SecureIX BetaSecureIX launched last year with almost no hype surrounding it. Even we only came to know of it recently. Why something so seemingly important went unnoticed, is unknown.

What SecureIX offers is a whole package of ‘secure services’. An IMAP/POP SSL-enabled e-mail account with PGP encryption and 1 GB storage, Usenet newsgroup access, and an encrypted VPN service. All of this free for personal use.

Instructions to set up VPN access are sent to the e-mail address you get when you sign up with SecureIX. That way, there’s definitely no chance of anyone intercepting e-mails from the site to you.

A passage on the site talks about how SecureIX provides added piracy:

As soon as you connect to our VPN server your computer is assigned a new IP address, an IP address that is owned by us, not your ISP. Unless you are using one of our static IP packages there are no records that link a single user to the IP address. The IP address is shared by many users. Remote servers on the Internet that try to identify you by your IP address will fail.

What I don’t understand is why a company would give away a service like this for free. Although, the site reserves the right to change their policy in the future, their “current plans are to always provide a free service.”

But how safe is this free service? After all, they also offer Business VPN for a price, so it is a commercial service. And even if your ISP doesn’t have your data, it’s almost assured that SecureIX does, as you’re using their servers to tunnel. In this way, they’re taking over from your ISP. Great idea, but who knows if we can trust SecureIX any more than our ISPs?

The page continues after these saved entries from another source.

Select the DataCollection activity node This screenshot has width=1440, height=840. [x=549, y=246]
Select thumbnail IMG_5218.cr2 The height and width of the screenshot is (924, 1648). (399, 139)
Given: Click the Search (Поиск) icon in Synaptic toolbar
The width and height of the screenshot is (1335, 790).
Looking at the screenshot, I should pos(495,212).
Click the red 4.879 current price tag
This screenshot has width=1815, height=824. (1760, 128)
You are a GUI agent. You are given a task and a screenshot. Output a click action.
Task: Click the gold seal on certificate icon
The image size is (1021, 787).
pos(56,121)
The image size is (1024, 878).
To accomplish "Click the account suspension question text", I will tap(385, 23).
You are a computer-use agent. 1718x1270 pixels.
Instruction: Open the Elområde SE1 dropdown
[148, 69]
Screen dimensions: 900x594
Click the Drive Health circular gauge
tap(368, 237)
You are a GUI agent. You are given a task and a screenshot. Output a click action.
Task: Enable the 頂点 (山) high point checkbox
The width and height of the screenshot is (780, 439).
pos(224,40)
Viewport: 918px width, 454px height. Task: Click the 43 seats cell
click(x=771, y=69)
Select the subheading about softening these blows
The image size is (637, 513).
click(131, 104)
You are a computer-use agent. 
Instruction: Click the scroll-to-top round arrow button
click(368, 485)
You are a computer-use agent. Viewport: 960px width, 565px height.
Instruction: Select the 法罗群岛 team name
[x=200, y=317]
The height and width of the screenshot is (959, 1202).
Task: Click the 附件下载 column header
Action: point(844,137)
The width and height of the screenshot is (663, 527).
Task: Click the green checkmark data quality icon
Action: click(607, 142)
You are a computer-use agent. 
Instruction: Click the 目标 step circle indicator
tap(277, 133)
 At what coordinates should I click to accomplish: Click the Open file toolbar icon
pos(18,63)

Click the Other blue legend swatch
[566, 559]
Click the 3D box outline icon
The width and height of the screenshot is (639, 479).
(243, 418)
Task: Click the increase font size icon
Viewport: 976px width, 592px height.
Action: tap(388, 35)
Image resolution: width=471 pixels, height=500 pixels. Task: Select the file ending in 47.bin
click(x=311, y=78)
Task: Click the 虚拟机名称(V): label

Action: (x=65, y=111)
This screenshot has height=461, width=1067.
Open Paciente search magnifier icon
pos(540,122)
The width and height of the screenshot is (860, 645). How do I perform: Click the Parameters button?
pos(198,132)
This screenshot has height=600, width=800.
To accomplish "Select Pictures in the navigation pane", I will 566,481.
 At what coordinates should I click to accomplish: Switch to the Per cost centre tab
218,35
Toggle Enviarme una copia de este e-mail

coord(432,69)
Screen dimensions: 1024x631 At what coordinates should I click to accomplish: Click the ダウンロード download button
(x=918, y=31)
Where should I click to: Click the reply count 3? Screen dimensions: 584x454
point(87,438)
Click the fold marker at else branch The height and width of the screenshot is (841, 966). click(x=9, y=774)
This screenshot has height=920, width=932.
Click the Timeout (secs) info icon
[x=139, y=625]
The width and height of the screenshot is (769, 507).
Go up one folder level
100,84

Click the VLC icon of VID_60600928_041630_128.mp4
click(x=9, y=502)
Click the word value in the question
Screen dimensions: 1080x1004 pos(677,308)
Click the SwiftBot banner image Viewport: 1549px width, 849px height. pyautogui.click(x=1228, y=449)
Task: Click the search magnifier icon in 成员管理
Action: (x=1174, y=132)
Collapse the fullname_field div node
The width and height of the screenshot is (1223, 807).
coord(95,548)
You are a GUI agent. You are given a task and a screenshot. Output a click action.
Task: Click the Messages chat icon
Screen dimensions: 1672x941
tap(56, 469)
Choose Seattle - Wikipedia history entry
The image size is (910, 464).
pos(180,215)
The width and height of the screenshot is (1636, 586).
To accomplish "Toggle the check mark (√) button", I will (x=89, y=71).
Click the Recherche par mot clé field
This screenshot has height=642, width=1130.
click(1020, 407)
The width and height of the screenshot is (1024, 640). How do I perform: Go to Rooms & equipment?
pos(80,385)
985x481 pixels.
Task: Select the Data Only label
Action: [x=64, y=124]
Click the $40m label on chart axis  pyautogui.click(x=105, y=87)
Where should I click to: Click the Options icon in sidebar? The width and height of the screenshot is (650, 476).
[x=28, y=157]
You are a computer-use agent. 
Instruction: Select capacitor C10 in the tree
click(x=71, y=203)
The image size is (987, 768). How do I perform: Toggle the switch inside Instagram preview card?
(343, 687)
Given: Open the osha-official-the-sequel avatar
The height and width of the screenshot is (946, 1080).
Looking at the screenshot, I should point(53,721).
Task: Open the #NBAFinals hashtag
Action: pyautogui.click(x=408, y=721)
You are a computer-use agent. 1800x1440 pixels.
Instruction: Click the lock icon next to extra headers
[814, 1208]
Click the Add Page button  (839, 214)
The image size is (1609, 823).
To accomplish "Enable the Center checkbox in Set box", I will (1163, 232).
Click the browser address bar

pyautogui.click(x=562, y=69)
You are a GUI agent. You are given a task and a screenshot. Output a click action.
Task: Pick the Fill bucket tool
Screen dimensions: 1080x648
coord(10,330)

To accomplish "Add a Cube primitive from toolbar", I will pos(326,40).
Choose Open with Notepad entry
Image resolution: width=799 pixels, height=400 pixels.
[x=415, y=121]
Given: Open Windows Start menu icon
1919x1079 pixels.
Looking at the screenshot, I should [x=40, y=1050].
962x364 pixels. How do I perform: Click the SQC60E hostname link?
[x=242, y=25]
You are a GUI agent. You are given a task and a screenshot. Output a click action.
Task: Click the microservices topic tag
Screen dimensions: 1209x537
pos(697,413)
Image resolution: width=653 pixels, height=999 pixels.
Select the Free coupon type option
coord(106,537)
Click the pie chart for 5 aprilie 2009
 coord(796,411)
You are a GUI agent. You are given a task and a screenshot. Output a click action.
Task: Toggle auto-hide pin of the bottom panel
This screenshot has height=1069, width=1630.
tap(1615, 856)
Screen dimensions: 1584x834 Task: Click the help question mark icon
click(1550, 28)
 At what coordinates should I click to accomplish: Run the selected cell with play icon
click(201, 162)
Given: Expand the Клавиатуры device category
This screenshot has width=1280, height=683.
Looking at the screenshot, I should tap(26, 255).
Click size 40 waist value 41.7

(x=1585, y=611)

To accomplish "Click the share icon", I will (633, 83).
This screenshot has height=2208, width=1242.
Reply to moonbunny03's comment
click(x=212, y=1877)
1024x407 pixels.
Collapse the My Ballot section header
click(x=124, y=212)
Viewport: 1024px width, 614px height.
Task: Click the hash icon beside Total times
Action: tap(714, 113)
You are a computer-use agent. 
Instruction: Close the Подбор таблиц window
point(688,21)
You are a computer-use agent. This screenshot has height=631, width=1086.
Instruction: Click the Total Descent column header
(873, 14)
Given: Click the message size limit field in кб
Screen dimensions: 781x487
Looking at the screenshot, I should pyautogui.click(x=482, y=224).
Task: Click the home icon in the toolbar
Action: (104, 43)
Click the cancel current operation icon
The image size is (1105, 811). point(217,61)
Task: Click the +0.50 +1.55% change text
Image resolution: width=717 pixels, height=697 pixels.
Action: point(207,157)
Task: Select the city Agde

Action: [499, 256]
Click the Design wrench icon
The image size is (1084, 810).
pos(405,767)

Where SecureIX could really come in handy is if your ISP is blocking encrypted BitTorrent transfers. In Canada, Rogers is throttling all BitTorrent connections, encrypted or otherwise. BroadbandReports.com writes, “Rogers has updated Cisco traffic-shaping hardware to perform more sophisticated deep packet inspection to again limit BitTorrent bandwidth consumption. Some users are using VPN software SecureIX to get around the new traffic shaping efforts, with mixed results.”